Calvin Williams could have been the role model Love's friends crave. He grew up in Riviera determined to escape the ghetto. At Suncoast High, he joined the drama club and sang in the chorus. After graduation, he moved to New Mexico Highlands University to play basketball. He took a full course load, made the dean's list, and became president of the school's Black Student Union.

But he never fully escaped his ties to home. In 1989, weeks before his 20th birthday, Rachel Johnson, a woman he'd known for two years, gave birth to their son, Roderick. Suddenly, Williams needed money for food, diapers, and clothes.

He got a job as a manager at McDonald's to make ends meet and moved in with his mother while the baby lived with Johnson. His finances were so tight that in a letter to the court, Williams argued that paying $75 a week for child support was too much.

Lawrence Hunt
Ricc Rollins Photography
Lawrence Hunt
Calvin Williams
Calvin Williams

Eventually, Williams worked his way out of poverty. He got a job supervising juvenile delinquents at the Palm Beach Halfway House in Lantana, where his boss was full of praise. "He has the mind of a scholar, the heart of a social worker, and the voice of a coach/mentor," Grady Swindell wrote in a letter of recommendation for Williams.

As his son grew up, Williams became a loving father. "He molded me into the person he was," Roderick Johnson, now 21, says. "A hard worker, dedicated, a nice person... you know, caring, loving."

Williams took him on trips to places like North Carolina and Georgia to visit relatives, and whenever Johnson needed him, Williams was there. "He shows you love, support. That's just who he is."

While counseling kids and defusing their fights, Williams earned a bachelor's degree in social work from Florida Atlantic University. He then applied to substitute-teach in Palm Beach County schools and began working in crisis intervention, supervising kids with behavioral problems at Roosevelt Full Service Center in West Palm. In a county where, according to a recent independent study, fewer than a quarter of black men graduate high school, he was a gift: a role model who liked working with hard-to-reach kids. Principals were eager to hire him.

In 2003, Roosevelt Principal Cynthia Smith requested a waiver to hire Williams as a middle-school special ed teacher even though he didn't yet have the required teaching certificate. "Mr. Williams has been very successful in his first year of teaching here," Smith wrote. She praised his "knowledge of our students, and his demonstrated ability to work effectively with at-risk students."

Two years later, Williams earned the certificate he needed. But by then, his teaching career was marred by a disturbing footnote.

In May 2005, he was teaching at Palm Beach Lakes High when a male senior at the school accused Williams of coming on to him.

The student told a school detective that he and Williams had exchanged cell phone numbers and that Williams would sometimes call at night to talk about his personal life. Williams bragged about how many women he was involved with and called himself a "pimp daddy." One day, according to the police report, Williams told the student he wanted to give him $100 for getting good grades. Williams picked up the student at his house and took him to his apartment, saying he needed to finish cleaning the place. Once they arrived, the student sat down on a couch. Williams told him, "If you don't move, I'm going to lie on you."

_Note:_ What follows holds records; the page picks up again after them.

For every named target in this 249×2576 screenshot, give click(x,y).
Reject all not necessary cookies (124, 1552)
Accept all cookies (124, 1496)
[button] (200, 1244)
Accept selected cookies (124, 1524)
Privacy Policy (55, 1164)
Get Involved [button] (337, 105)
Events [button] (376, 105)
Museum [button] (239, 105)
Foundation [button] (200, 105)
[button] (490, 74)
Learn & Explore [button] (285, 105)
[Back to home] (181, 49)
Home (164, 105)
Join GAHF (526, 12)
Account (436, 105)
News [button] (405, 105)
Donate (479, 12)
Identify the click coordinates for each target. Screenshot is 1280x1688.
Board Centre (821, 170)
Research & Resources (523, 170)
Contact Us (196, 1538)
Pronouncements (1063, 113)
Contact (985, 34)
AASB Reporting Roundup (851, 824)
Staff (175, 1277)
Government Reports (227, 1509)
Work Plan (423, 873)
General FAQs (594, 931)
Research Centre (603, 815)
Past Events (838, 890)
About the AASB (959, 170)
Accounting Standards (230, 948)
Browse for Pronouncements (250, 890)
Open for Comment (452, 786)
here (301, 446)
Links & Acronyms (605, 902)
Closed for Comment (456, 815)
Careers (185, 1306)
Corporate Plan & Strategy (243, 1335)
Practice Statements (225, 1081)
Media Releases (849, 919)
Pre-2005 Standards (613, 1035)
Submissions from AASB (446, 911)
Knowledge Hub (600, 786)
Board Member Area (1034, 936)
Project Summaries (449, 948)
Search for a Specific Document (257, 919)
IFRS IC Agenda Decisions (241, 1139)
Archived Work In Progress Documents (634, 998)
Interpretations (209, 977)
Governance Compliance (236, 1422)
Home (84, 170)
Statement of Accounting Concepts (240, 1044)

The student moved to another couch. But Williams grabbed him in a headlock and began blowing in his ear. "You talk a lot of noise," Williams purred. Uncomfortable, the student announced he was ready to leave. Williams responded by showing his penis.

Upset and embarrassed, the student explained that he "didn't go that way." They finally left the apartment, and Williams drove to an ATM and retrieved the $100 he had promised. Before he drove the student home, Williams asked for a hug. "No," the student said.

A week later, Williams called the student to congratulate him for graduating from high school. "I owe you dinner as a gift," Williams texted the student.

Less than two weeks later, an adult called the school police department to say the student had confided in him about the incident. A detective interviewed the student, confirmed the text message, and launched an investigation. But it didn't go far.

In a meeting with school officials, Williams insisted he mentored many "needy" students and sometimes gave them lunch money. He gave this student money to help cover room and board for his first year of college, he said. Williams admitted that he briefly took the student to his apartment to grab his ATM card and gave him "advice about women." But he vehemently denied exposing himself.

In the end, the student declined to press charges. A school district investigative committee found the allegation of inappropriate sexual interaction unsubstantiated but suspended Williams for five days for acting unprofessionally and having an inappropriate relationship with a student. He was temporarily barred from subbing for the school district. But a year later, he was hired to teach special ed at L.C. Swain Middle School in Greenacres.